Telenovelas are ripe for product placement because the dramas have been such an intrinsic part of Mexico’s popular culture for decades. And Azteca can charge more to integrate a brand into a show’s plot than it can for regular ad space, San Roman said.
“Nowadays advertisers have a larger variety of ways to invest money and be more efficient with their investments,” San Roman said. “By being part of the show’s content you make the product relevant.”
A Lala press official didn’t respond to requests for comment.
The goal is to work with companies from the script’s inception and have complete soap operas sponsored by products, such as Azteca’s “Let life ruffle your hair,” San Roman said. The mini series about four friends is based around a hair salon and sponsored by Unilever’s hair products. Azteca produced about 20,000 hours of content last year and is in talks to produce and export content for U.S. broadcasters, he said.
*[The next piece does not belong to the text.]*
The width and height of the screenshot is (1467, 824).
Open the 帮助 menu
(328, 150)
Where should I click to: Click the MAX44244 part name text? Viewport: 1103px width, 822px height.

About 57 percent of product placement on TV in Mexico is shown through Azteca’s channels, with the other 43 percent on Televisa’s networks, according to a study from Mexico’s largest university, UNAM, which evaluated broadcasts between 2006 and 2012. More than half, or almost 37 billion pesos ($2.5 billion), of the country’s annual advertising budget is dedicated to over-the-air channels, according to the Mexican chamber of the communications industry.
“Soap operas are still a big part of Mexico’s TV consumption,” said Julio Juarez, a communications and media researcher at UNAM. “It’s magnified here because of the few options viewers have. You basically have two chains managing the majority of the over-the-air TV offer.”
Broadcasters have realized product-placement is a profitable business because they can increase ad sales without registering that TV time as an advertisement, Juarez said.
According to existing laws, broadcasters can only dedicate 18 percent of total transmission time, or about 11 minutes an hour, to advertising. Time spent marketing a product inside a channel’s show doesn’t count toward this total.
In another scene of “Las Bravo,” which tells the story of a mother who chooses to run a male strip club with her three daughters after her husband dies, they discuss the benefits of Lala milk as they fill their children’s glasses: higher immune-system defenses and stronger teeth.